The noble Lord, Lord Hankey, referred to delays, and was more concerned with getting the road spur at Gatwick. The noble Earl, Lord Kinnoull, also drew attention to the delays resulting from the implementation of planning procedures in the provision of airport capacity. I do not believe he is suggesting that we should sweep aside these procedures and undertake airport developments without any regard to planning and environmental considerations. But, nevertheless, the noble Earl is right to draw attention to an issue which goes considerably wider than airport development, and involves other considerations as well. There is no doubt that the implementation of our planning procedures takes time, and sometimes we would argue that it takes too long. I am a great believer in public participation, but I also believe that there comes a time when someone has to say, "Enough is enough and we will get on with the job", and we have to decide at what point we say that and who says it. But the decision to call in the planning application and hold a public inquiry into the fourth passenger terminal at Heathrow was announced on 4th August 1977, the inquiry started on 31st May 1978, and ended on 15th December 1978. My right honourable friend now hopes to receive the inspector's report some time after Easter, which is certainly a very long time. Clearly in a matter of this importance whoever is responsible will wish to consider carefully the inspector's conclusions before reaching a decision. So about two years will have elapsed between the announcement to hold the inquiry and the actual decision being known.

The House will appreciate that I cannot today anticipate what the decision might be on the fourth terminal at Heathrow. But if the decision was in favour of the development, there would then be a further period for a detailed planning application and for obtaining planning permission, and for the letting of contracts, which might occupy yet another year before construction of the terminal could begin. The noble Earl has emphasised the delay, but we have also to recognise that our planning procedures involve considerable costs for industry and for all others concerned, an extended period of uncertainty and the deployment of scarce management resources in work associated with the planning procedures. What we have to find, and we ought to be trying to find it quickly, is how we strike a balance between these factors and the planning and environmental considerations. I think that I shall have the noble Earl's agreement when I say that I believe that should be our objective.

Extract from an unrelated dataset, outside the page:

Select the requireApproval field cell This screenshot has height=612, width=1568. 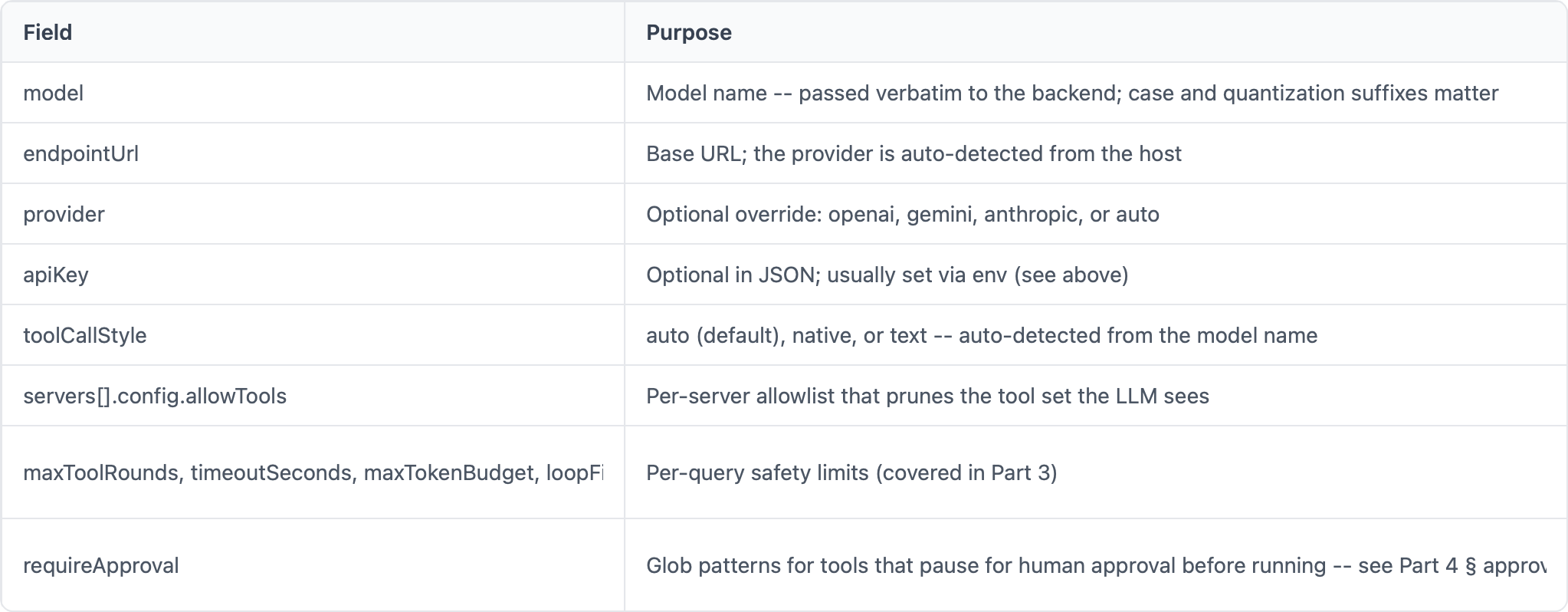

I hope that what I have said will convey to your Lordships the view of Her Majesty's Government on the principles on which major public inquiries should proceed, and the great importance that we lay on securing inquiries which result in decisions that will be seen as fair and acceptable in themselves, even to those who set out to oppose the proposals in the first place. I should like to finish by quoting from a speech made by my right honourable friend the Secretary of State, in Manchester last September, on this very subject, when he said: We are a democracy: and we govern by consent. It is our duty to ensure that that consent is justified and to make it possible for the public to feel and to know that the ultimate decisions reached are as wise, fair and acceptable as we are able to make them. This is what we owe to ourselves and that is the responsibility we bear for the future".